# [Requirements]
List every specific photo-editing technique named in the comment thread below. Leave out software and in-camera framing.

>> Start Reading passage

It's the right decision, but the funniest thing in the article was "AP’s reputation is paramount " which is a bit of joke.
 
Forgot to add you have to see the heavy manipulation of photographs that had to been done for newspaper prints in the past. Some of the faces were barely recognizable as humans after the contrast enhancements with black and white ink yet nobody complained now with PS nobody trust an image anymore despite the fact that heavy manipulation was the norm and not the exception. So although I consider it the right decision I am tending a bit to a maybe.
 
My feeling is that there's no issue here. The customer has rules, the freelance broke them. Perhaps the freelance will find this a useful learning experience.
 
Justly fired. The camera is a critical piece of info, those guys are getting paid to make videos by 3rd parties to the conflict.
 
^^ Agreed. Also, the notion of cleaning up any journalistic photo beyond toning, minimal dodging/burning, just rubs me the wrong way, precedent or not. You're capturing things as they are, as much as possible... There's so much subjectivity and potential for manipulation simply in where one points the lens and when one trips the shutter, that you really do have to draw a line.
 
Back in the day one would have simply cropped. Which is essentially what every photographer does when they frame a shot.

AP was probably paying the poor guy zilch to be in a freaking war so he edited his photo so he might sell it for a couple hundred bucks. He's between a rock and a hard place. Meanwhile the writers and editors slant the verbiage 180 degrees while tut-tutting about some minor photo's integrity. Sounds like BS to me.
 
I find it a little incredible that the photographer wasn't aware of what kind of fuss this type of thing causes these days.
 
More than all the above, it seems to me to be an issue of drawing the line. If they allowed this modification (and that is what it is), the next guy takes a little more leeway and pretty soon you have photoshop creations as news photos.
 
what if he had been a few inches to the left so as to not frame the camera?

that doesnt change the reality of the camera being there, but now it has been ommitted because the photographer was sitting in a different spot rather than photoshop.

the AP can do whatever they want here I just am failing to see this as like, that distinct from selectively framing an image on the spot but that's just me.
 
Agreed. I suppose they have policies on cropping as well. It takes away one concern about 'the truth' at least at the physical picture level. This said, there are many other issues to be concerned about. The 'napalm girl' and 'the police general shooting a man in the head' are good examples.
 
The problem is that audiences are more cynical than ever about imagery as source of information through an increased awareness of manipulation in this day and age of stylized commercial ad photography and CGI in movies. If captured scenes in our news sources would go that route of 'aesthetic optimization', they'd lose all reporting value really. Zero tolerance by the agencies is the right way to maintain photography's value in a democracy and its journalism.

>> End Reading passage
>> Start Collected material

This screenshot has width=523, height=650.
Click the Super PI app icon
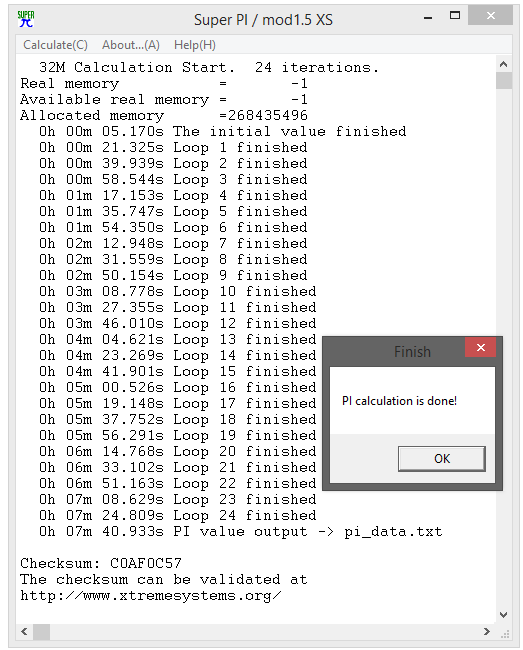point(26,19)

>> End Collected material

# [Exercise solution]
- Contrast enhancement
- Toning
- Dodging
- Burning
- Cropping